4. The transition of claim 1, wherein the microstrip feed line comprises a main microstrip feed line coupled to an open circuit impedance stub.

5. The transition of claim 4, wherein the set of tuning pads comprise: a first set of tuning pads located adjacent to the main microstrip feed line, wherein a center frequency and a frequency band of the transition is tunable by selective coupling of the first set of tuning pads to the main microstrip feed line.

6. The transition of claim 5, wherein the set of tuning pads further comprises: a second set of tuning pads located adjacent to the open circuit impedance stub, wherein an insertion loss in the frequency band is fine tunable by selective coupling of the second set of tuning pads to the open circuit impedance stub.

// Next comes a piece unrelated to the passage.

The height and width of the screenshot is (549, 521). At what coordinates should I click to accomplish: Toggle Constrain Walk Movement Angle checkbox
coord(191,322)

7. The transition of claim 6, wherein the first and second sets of tuning pads are selectively coupled to the microstrip feed line by means of wire bonding.

8. The transition of claim 1, wherein the transition is formed on a planar substrate.

9. The transition of claim 8, wherein the microstrip feed line is formed on a top conductive pattern of the substrate, and the tapered slot antenna is formed on a bottom conductive pattern of the substrate.

10. A waveguide sub-system for mounting onto a waveguide channel comprising:

a transition of claim 1 mounted to a carrier.

11. The waveguide sub-system of claim 10, wherein active devices are mountable to the carrier.

12. A filter comprising:

a first transition of claim 1; and

a second transition of claim 1;

wherein the first transition and the second transition are mounted back to back onto a microstrip.